Research Project

Therapeutic Opportunities to Target Tumor Initiating Cells in Solid Tumors

Lead Investigator(s): 
Tak Mak
Funding: 
$40.0 M
Institution: 
University Health Network
Start Date: 
June 1, 2010
End Date: 
May 31, 2014

Summary

Cancer is a major cause of human death worldwide. The vast majority of cancer patients suffer from solid tumors whose growth destroys vital organs. This project proposes to develop novel therapeutic drugs that target solid tumors affecting the brain, colon and ovaries. These cancers account for a significant proportion of currently intractable solid malignancies. Scientists have made great strides in understanding the molecular and cellular changes that cause cancer but the approval of new therapeutics that can specifically kill cancer cells has lagged behind. This disparity suggests that there must be critical bottlenecks impeding the process of turning a basic research discovery into a finished anti-cancer drug.

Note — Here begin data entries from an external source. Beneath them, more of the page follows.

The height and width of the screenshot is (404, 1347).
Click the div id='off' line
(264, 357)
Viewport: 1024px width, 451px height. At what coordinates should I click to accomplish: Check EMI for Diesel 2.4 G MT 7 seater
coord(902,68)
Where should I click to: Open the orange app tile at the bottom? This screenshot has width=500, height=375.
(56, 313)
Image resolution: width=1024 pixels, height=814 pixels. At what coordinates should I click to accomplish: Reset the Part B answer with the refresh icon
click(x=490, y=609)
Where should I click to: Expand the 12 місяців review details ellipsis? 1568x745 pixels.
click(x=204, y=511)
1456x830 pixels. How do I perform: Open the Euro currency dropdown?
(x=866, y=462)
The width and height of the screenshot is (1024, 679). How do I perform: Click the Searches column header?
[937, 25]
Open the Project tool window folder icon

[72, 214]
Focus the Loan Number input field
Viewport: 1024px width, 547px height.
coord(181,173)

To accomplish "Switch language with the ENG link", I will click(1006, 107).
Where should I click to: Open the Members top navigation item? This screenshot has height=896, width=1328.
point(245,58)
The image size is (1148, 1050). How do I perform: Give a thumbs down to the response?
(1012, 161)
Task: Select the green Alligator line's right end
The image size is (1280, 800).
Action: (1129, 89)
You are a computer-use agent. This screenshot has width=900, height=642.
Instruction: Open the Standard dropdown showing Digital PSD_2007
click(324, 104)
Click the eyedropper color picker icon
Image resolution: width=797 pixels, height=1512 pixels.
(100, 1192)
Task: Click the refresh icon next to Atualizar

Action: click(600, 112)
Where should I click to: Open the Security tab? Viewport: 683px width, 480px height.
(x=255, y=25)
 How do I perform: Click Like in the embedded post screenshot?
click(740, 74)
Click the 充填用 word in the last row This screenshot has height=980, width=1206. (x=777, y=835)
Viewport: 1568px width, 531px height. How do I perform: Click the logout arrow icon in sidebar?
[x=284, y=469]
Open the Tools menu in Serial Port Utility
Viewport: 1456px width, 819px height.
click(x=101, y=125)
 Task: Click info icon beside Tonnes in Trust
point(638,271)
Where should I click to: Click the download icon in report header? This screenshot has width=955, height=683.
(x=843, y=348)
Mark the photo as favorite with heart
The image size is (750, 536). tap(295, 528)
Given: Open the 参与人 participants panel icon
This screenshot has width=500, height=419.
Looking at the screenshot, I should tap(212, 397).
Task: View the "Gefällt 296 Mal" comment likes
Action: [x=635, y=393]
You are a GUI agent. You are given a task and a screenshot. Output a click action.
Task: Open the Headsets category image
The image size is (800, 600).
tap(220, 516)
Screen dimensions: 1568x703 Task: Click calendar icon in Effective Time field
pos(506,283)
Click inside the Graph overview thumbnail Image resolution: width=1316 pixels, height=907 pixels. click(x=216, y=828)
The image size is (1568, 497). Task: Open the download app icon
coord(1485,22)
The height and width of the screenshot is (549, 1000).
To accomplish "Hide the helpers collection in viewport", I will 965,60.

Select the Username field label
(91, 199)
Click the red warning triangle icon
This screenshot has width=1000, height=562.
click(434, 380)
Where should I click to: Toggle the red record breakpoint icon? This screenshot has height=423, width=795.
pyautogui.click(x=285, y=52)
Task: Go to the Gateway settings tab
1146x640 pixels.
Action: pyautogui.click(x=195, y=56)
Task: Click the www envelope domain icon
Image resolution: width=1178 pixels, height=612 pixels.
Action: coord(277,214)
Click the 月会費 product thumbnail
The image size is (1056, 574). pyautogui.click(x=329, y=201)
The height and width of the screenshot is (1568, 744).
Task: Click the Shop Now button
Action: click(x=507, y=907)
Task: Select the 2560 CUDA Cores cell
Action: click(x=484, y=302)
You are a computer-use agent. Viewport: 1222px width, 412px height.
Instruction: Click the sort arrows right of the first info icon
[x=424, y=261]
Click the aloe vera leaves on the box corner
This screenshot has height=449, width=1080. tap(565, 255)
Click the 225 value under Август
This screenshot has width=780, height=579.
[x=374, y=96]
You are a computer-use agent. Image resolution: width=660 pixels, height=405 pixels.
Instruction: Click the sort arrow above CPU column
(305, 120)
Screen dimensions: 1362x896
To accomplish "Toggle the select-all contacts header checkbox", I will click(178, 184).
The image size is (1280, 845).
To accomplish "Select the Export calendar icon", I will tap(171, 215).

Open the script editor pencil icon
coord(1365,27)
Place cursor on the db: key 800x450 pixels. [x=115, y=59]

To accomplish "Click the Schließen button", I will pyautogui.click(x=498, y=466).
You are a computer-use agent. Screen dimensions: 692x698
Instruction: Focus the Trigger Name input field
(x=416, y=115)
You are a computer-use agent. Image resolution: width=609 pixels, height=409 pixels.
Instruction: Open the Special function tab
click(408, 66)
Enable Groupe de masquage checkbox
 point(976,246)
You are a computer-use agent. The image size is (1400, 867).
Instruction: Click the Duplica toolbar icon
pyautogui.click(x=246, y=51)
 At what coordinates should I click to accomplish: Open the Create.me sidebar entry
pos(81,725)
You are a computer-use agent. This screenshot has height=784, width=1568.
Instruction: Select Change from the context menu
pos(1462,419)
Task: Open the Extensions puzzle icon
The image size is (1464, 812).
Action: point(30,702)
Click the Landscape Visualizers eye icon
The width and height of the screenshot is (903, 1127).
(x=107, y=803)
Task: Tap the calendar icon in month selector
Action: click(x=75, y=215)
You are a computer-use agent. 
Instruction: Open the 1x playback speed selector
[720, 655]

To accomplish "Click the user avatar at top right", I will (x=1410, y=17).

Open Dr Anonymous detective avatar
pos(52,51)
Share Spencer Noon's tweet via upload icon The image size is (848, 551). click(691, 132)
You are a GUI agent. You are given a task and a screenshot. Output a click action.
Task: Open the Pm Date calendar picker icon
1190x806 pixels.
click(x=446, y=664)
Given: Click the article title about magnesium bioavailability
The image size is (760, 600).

Research over the past decade has given rise to the idea that one of these bottlenecks may be caused by the existence of cancer stem cells. According to the cancer stem cell hypothesis, there is a minor population of cancer stem cells that drives the growth of the entire tumor. However, cancer stem cells are very rare and hard to identify. Technical innovations have recently allowed the identification, isolation and growth of these cells in the laboratory, and it has become clear that they have properties that are distinct from both the bulk of tumor cells and the cancer cell lines usually used to test anticancer drug candidates. Furthermore, in the lab, cancer stem cells are resistant to the chemotherapy and radiation treatments used to kill most tumor cells. In a patient, cancer stem cells may not be killed by standard drugs and may eventually regrow the tumor, causing a cancer to relapse or spread. Thus, a drug that specifically targets cancer stem cells could dramatically improve the chances of treatment success.

This team of Canadian and Californian researchers is one of the few in the world that can identify cancer stem cells in brain, colon and ovarian tumors. Furthermore, they have developed assays that can accurately test the effectiveness of drug candidates in killing these cells. Their preliminary data suggest that their lead drug candidates can inhibit the growth of cancer stem cells in culture and block tumor initiation in animal models. Importantly, their drug candidates appear to work through mechanisms that are different from those employed by current chemotherapeutics, meaning that their drugs represent a fresh and potentially very effective approach to cancer treatment. Over the next several years, the team proposes to complete the development and preclinical studies of these drugs so that testing in cancer patients can begin.